I read so many books saying about filtering data on receiving it and escaping it on outputting it so the original form is kept but they only ever give examples like ensuring a field is only an int using functions already built into php etc but i have never found anything in regards ensuring something like a guestbook where you want users to type anything they want but also how you would filter such data apart from mysql_real_escape_string() to ensure it does not break the DB query?
Could someone please finally close this confusion for me and tell me what i should be doing and what is best practice?
Thanks to anyone who can explain.
Cheers!
This is a long question, but I think what you're actually asking boils down to:
"Should I escape HTML before inserting it into my database, or when I go to display it?"
The generally accepted answer to this question is that you should escape the HTML (via htmlspecialchars) when you go to display it to the user, and not before putting it into the database.
The reason is this: a database stores data. What you are putting into it is what the user typed. When you call mysql_real_escape_string, it does not alter what is inserted into the database; it merely avoids interpreting the user's input as SQL statements. htmlspecialchars does the same thing for HTML; when you print the user's input, it will avoid having it interpreted as HTML. If you were to call htmlspecialchars before the insert, you are no longer being faithful.
You should always strive to have the maximum-fidelity representation you can get. Since storing the "malicious" code in your database does no harm (in fact, it saves you some space, since escaped HTML is longer than unescaped!), and you might in the future want that HTML (what if you use an XML parser on user comments, or some day let trusted users have a subset of HTML in their comments, or some such?), why not let it be?
You also ask a bit about other types of input validation (integer constraints, etc). Your database schema should enforce these, and they can also be checked at the application layer (preferably on input via JS and then again server side).
On another note, the best way to do database escaping with PHP is probably to use PDO, rather than calling mysql_real_escape_string directly. PDO has more advanced functionality, including type checking.

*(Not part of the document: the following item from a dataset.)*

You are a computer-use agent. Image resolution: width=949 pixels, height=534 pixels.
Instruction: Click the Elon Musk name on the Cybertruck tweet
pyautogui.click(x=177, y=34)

mysql_real_escape_string() is all you need for the database operations. It'll ensure that a malicious user can't embed something into data that'll "break" your queries.
htmlentities() and htmlspecialchars() come into play when you're working with sending stuff to the client/browser. If you want to clean up potentially hostile HTML, you'd be better off using HTMLPurifier, which will strip the data to the bedrock and hose it down with bleach and rebuild it properly.
There's no reason to worry about having malicious JavaScript code in the database if you're escaping the HTML when it comes out. Just make sure you always do escape anything that comes out of the DB.